### OBJECTIVE
Return, word for word, the stretch of lines from the one containing "Task: Activate the Format Painter" through the one containing "Action: [216, 66]", including both. Leave the pictures out of your answer.

### DATA SUPPLIED
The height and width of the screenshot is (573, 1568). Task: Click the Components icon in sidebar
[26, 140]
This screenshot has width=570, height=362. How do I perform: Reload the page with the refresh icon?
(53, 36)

--

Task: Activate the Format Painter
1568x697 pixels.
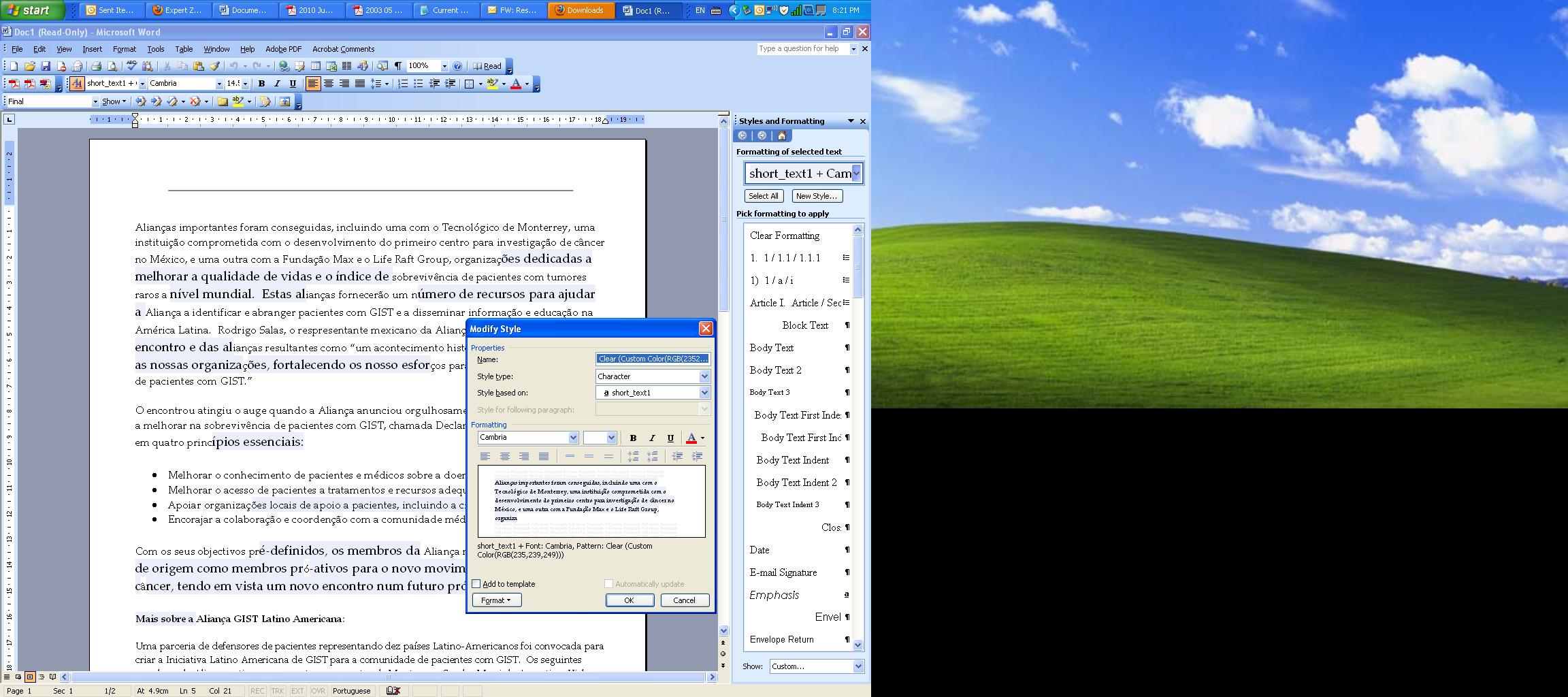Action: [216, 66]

==

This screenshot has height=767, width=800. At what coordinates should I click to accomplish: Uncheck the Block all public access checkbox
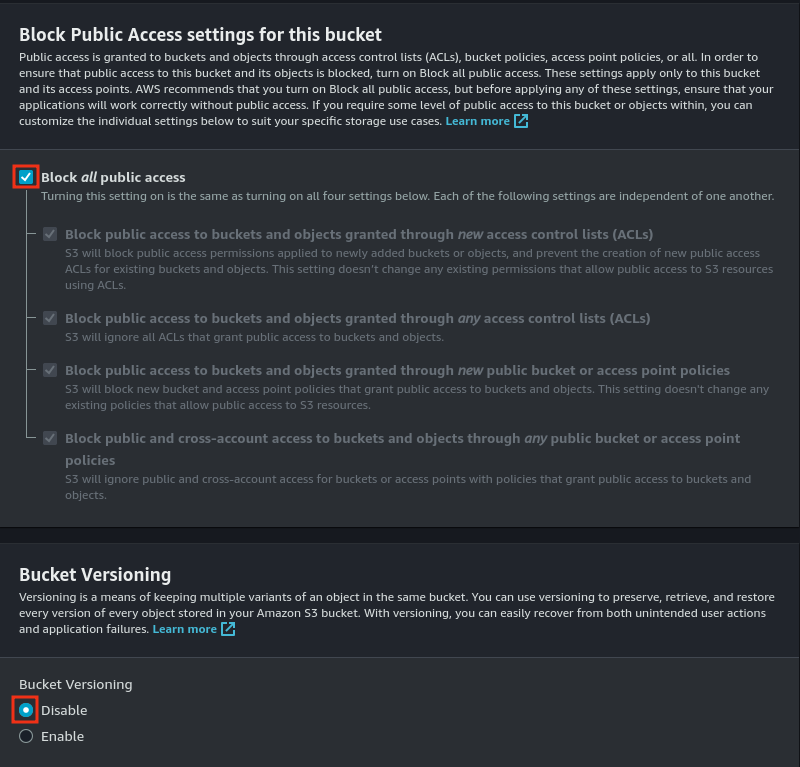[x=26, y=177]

### FULL ANSWER
Task: Activate the Format Painter
1568x697 pixels.
Action: [216, 66]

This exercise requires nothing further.